● Brief
In the records below, find the line holding "Where should I click to: Open Discover" and the line holding "This screenshot has height=222, width=278.". Set down both, with every line between them, exactly.

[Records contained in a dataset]
————

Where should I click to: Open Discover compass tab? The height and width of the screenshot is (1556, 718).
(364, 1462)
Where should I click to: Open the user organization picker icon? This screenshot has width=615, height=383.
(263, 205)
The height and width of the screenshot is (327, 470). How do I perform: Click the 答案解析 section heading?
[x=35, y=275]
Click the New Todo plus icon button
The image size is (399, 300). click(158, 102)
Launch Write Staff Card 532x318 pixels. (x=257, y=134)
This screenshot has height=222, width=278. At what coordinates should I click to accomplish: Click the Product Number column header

————

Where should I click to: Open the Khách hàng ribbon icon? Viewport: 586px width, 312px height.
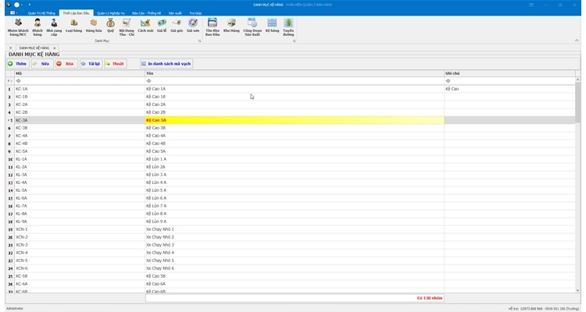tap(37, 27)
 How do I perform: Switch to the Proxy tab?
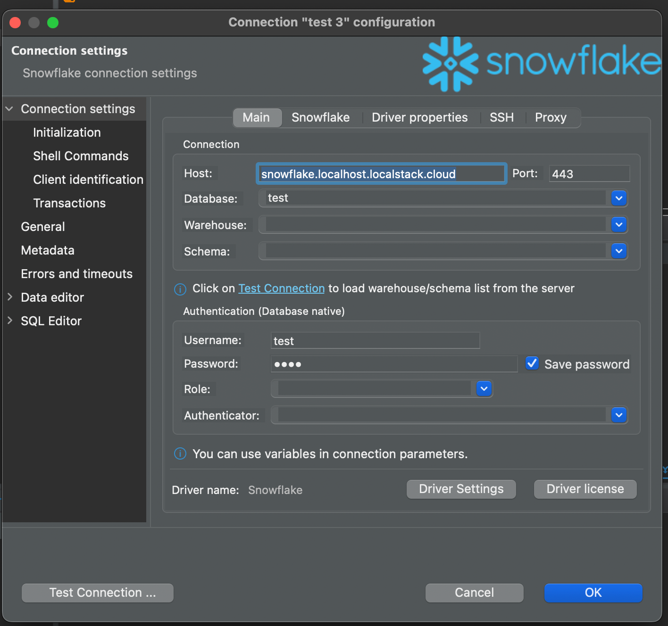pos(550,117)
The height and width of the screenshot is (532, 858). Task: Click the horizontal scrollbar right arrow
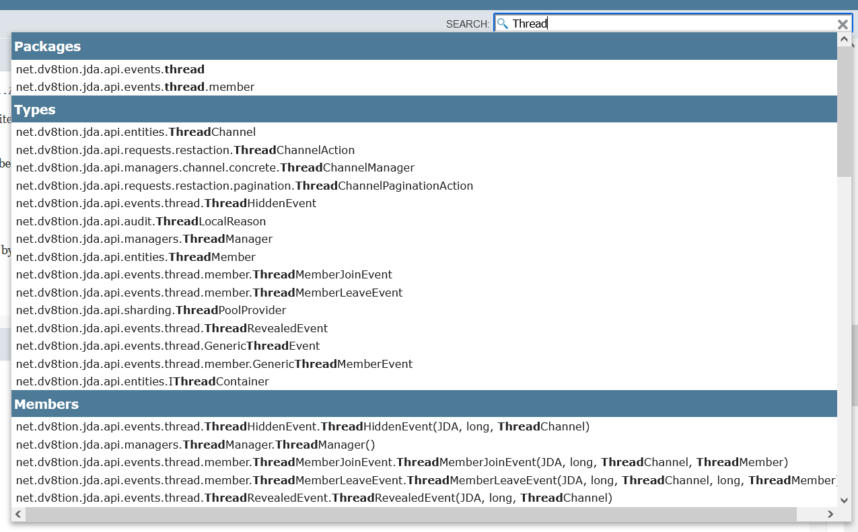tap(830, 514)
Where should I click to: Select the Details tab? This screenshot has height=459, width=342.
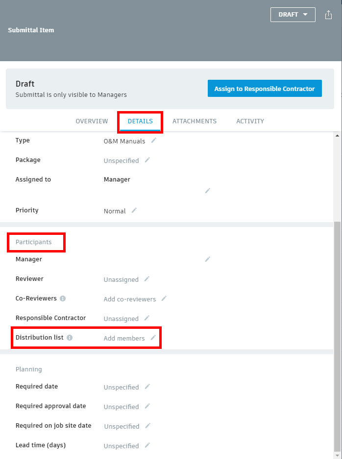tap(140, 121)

————

● Task output
Where should I click to: Open Discover compass tab? The height and width of the screenshot is (1556, 718).
(364, 1462)
Where should I click to: Open the user organization picker icon? This screenshot has width=615, height=383.
(263, 205)
The height and width of the screenshot is (327, 470). How do I perform: Click the 答案解析 section heading?
[x=35, y=275]
Click the New Todo plus icon button
The image size is (399, 300). click(158, 102)
Launch Write Staff Card 532x318 pixels. (x=257, y=134)
This screenshot has height=222, width=278. At what coordinates should I click to accomplish: Click the Product Number column header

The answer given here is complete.